» Task: Among the lines below, keep only those from the one containing "Empleo (999, 79)" through the one containing "About Asianpaints (21, 2105)", and reproduce them exactly.

» Input for this task:
____

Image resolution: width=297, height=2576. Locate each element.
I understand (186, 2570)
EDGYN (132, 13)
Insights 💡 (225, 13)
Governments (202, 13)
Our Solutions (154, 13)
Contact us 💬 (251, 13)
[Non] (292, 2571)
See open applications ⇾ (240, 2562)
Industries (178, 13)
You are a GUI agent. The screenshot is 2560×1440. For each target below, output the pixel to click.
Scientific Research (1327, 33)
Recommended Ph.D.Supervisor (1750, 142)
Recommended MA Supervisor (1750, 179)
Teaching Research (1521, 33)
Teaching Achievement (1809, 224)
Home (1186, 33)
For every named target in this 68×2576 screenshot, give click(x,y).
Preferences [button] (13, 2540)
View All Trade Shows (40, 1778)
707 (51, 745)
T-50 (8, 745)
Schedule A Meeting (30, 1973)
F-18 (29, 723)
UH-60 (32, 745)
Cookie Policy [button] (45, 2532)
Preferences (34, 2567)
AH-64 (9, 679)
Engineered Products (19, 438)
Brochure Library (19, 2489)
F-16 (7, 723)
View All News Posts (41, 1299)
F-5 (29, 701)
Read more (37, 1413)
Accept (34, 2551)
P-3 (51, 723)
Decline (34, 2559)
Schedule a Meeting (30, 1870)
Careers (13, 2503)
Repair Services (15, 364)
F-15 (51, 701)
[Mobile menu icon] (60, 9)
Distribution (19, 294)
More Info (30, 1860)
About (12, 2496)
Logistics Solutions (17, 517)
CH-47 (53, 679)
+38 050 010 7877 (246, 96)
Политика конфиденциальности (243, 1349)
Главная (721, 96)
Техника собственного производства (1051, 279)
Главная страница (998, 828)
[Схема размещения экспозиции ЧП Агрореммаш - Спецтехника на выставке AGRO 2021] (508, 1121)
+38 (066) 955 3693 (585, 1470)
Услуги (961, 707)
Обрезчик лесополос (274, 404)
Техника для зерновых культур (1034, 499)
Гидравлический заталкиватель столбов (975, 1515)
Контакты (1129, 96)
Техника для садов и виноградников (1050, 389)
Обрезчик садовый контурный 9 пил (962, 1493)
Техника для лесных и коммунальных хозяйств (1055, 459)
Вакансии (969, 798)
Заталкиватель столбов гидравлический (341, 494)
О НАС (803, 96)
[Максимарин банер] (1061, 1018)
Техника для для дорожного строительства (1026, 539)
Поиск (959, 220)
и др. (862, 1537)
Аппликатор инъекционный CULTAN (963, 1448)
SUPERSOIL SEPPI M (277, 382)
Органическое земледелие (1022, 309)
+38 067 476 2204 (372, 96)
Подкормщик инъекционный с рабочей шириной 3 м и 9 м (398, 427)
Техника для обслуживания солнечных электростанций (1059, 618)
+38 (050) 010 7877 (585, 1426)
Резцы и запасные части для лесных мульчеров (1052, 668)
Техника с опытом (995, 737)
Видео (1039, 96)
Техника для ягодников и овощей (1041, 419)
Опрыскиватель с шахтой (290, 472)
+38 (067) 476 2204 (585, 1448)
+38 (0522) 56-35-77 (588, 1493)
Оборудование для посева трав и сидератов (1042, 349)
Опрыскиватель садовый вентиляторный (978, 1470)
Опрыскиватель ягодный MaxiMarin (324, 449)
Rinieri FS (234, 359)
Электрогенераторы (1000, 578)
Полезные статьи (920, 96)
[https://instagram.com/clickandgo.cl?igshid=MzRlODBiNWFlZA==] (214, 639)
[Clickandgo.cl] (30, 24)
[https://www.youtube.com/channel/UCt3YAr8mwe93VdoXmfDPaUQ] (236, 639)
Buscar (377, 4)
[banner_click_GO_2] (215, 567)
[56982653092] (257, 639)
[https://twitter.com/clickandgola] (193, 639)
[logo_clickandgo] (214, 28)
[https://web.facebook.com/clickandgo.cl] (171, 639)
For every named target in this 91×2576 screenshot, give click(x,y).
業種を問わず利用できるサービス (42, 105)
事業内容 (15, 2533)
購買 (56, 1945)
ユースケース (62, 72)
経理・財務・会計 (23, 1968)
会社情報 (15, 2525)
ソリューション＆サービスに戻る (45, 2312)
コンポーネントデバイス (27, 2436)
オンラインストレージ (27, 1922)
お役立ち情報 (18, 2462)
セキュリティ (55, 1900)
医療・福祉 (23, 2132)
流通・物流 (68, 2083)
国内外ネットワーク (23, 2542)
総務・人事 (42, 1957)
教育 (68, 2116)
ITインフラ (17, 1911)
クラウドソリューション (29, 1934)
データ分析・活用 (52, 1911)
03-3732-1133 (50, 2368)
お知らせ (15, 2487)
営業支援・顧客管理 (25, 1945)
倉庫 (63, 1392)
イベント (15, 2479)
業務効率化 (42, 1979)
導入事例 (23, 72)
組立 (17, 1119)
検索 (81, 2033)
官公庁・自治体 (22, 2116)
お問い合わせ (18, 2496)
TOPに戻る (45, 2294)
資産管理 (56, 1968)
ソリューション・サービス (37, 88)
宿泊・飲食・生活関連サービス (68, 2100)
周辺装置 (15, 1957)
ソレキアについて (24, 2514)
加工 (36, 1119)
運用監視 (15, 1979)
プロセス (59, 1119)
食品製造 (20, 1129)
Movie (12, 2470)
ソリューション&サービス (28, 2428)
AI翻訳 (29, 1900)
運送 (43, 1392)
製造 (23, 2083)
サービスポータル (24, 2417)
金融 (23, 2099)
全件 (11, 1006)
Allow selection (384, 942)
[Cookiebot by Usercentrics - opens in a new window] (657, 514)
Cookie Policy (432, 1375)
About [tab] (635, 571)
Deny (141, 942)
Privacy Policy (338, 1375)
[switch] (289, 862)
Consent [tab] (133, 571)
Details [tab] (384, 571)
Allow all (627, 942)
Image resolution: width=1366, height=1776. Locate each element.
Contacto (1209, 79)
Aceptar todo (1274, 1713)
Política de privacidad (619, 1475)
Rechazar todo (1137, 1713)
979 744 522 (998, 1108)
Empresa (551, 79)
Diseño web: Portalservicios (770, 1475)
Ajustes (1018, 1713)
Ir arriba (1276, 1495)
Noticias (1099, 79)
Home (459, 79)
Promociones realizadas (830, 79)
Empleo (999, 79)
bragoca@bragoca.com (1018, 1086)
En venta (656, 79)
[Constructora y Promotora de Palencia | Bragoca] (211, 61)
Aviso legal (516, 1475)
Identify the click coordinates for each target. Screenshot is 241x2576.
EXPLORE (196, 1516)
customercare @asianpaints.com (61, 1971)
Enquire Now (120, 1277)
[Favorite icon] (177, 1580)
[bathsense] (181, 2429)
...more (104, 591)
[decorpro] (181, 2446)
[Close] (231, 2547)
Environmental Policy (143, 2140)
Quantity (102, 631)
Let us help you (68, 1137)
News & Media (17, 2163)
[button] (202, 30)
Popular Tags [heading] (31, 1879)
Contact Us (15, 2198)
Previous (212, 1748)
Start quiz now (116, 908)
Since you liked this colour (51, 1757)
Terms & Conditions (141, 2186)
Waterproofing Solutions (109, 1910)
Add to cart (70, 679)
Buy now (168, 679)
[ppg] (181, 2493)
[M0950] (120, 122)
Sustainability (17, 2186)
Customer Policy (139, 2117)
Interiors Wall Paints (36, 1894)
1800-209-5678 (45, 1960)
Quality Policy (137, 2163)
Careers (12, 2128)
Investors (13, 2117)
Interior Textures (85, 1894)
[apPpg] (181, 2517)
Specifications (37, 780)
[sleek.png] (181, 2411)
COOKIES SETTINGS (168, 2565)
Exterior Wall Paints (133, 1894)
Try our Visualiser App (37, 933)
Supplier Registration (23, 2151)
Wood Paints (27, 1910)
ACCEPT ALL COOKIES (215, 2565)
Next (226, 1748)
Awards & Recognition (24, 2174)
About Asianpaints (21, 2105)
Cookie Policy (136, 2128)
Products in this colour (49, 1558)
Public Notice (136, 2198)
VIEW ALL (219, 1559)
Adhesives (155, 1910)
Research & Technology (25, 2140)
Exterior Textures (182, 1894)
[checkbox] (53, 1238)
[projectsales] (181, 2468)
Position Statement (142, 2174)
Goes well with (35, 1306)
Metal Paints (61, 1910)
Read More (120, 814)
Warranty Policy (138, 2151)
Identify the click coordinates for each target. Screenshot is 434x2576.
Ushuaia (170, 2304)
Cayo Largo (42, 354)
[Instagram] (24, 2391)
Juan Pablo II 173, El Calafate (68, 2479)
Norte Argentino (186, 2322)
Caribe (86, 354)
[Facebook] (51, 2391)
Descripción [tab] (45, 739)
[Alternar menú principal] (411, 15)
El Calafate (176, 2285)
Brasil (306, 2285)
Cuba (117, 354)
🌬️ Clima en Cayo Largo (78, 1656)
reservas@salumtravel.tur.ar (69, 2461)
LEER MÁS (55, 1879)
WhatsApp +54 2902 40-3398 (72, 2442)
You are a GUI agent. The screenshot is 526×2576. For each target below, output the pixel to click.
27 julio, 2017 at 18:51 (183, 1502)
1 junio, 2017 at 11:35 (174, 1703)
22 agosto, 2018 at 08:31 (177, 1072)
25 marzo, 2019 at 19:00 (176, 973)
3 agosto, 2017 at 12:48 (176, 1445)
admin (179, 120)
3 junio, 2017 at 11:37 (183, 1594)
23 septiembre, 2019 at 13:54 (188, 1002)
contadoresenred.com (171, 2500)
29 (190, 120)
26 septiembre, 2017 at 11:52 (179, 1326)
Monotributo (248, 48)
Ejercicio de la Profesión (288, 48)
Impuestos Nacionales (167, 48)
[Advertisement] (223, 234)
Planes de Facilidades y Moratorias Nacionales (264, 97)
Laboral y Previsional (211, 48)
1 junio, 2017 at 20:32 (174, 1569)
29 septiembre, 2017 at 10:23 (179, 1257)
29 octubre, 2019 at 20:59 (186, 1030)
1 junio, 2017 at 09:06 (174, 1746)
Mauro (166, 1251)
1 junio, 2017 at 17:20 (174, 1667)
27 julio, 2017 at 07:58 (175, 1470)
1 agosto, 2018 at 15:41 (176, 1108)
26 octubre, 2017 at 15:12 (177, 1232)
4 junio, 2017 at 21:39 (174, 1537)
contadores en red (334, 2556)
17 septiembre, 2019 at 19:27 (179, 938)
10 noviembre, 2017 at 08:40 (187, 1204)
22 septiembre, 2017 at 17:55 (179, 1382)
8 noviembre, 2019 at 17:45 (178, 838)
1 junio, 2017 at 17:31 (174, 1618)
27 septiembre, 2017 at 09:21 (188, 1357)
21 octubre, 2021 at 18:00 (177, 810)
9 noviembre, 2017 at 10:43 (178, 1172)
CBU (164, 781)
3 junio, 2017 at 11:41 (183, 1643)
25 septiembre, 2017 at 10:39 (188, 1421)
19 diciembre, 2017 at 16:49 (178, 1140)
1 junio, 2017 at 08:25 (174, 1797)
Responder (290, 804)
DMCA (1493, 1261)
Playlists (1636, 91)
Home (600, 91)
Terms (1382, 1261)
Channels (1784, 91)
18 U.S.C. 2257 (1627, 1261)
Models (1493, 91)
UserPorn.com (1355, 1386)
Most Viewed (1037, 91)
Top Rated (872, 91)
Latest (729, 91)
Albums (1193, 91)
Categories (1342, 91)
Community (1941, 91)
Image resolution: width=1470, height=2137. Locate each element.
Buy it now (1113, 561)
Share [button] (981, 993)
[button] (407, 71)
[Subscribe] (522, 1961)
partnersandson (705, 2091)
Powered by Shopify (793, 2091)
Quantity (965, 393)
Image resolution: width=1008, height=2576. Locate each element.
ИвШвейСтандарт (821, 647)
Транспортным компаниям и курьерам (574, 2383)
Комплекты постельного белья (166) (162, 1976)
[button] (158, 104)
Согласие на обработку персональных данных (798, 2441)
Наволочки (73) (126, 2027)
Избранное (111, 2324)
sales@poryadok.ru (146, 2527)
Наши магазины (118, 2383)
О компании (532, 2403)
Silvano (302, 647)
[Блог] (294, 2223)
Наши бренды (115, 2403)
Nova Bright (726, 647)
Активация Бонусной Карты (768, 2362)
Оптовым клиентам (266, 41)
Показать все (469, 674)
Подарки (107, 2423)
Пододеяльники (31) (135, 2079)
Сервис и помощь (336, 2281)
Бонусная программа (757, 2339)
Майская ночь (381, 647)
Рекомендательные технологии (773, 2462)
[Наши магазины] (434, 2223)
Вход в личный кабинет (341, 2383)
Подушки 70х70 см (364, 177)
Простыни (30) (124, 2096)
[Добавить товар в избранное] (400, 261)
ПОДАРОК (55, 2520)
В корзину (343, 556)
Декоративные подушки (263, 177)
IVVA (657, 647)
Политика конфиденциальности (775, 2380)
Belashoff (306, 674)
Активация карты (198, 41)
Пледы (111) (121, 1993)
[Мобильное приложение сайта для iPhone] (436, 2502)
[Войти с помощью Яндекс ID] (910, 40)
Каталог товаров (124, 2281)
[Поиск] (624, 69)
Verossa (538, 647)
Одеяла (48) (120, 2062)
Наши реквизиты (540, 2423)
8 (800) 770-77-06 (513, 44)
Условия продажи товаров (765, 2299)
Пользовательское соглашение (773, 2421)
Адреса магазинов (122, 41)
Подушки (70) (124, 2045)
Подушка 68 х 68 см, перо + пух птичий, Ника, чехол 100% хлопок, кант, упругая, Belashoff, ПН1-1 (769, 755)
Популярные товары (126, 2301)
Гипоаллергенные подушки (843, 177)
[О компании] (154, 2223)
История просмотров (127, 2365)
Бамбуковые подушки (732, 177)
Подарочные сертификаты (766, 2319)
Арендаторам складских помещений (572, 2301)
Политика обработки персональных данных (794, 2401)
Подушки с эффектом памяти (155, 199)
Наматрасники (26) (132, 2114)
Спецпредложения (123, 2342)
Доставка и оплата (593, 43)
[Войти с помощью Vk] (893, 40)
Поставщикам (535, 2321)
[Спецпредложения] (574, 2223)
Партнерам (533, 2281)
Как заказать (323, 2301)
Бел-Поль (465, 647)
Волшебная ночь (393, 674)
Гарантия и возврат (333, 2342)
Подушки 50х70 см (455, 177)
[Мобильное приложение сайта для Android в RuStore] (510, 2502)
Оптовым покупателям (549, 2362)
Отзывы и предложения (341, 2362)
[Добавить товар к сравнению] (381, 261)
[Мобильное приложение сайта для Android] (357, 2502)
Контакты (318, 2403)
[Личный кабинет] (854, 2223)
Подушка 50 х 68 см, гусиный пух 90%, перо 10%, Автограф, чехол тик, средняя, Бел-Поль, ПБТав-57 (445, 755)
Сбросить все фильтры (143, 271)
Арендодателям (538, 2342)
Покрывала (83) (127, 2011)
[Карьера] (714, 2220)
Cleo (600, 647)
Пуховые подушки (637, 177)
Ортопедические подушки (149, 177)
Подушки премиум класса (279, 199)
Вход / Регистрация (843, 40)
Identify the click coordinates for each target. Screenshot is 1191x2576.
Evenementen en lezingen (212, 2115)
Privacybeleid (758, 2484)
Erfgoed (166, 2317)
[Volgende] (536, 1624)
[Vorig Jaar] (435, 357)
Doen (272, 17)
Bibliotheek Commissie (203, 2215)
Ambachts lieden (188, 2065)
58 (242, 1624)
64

____

» Problem solution:
Empleo (999, 79)
bragoca@bragoca.com (1018, 1086)
En venta (656, 79)
[Constructora y Promotora de Palencia | Bragoca] (211, 61)
Aviso legal (516, 1475)
Identify the click coordinates for each target. Screenshot is 241x2576.
EXPLORE (196, 1516)
customercare @asianpaints.com (61, 1971)
Enquire Now (120, 1277)
[Favorite icon] (177, 1580)
[bathsense] (181, 2429)
...more (104, 591)
[decorpro] (181, 2446)
[Close] (231, 2547)
Environmental Policy (143, 2140)
Quantity (102, 631)
Let us help you (68, 1137)
News & Media (17, 2163)
[button] (202, 30)
Popular Tags [heading] (31, 1879)
Contact Us (15, 2198)
Previous (212, 1748)
Start quiz now (116, 908)
Since you liked this colour (51, 1757)
Terms & Conditions (141, 2186)
Waterproofing Solutions (109, 1910)
Add to cart (70, 679)
Buy now (168, 679)
[ppg] (181, 2493)
[M0950] (120, 122)
Sustainability (17, 2186)
Customer Policy (139, 2117)
Interiors Wall Paints (36, 1894)
1800-209-5678 (45, 1960)
Quality Policy (137, 2163)
Careers (12, 2128)
Investors (13, 2117)
Interior Textures (85, 1894)
[apPpg] (181, 2517)
Specifications (37, 780)
[sleek.png] (181, 2411)
COOKIES SETTINGS (168, 2565)
Exterior Wall Paints (133, 1894)
Try our Visualiser App (37, 933)
Supplier Registration (23, 2151)
Wood Paints (27, 1910)
ACCEPT ALL COOKIES (215, 2565)
Next (226, 1748)
Awards & Recognition (24, 2174)
About Asianpaints (21, 2105)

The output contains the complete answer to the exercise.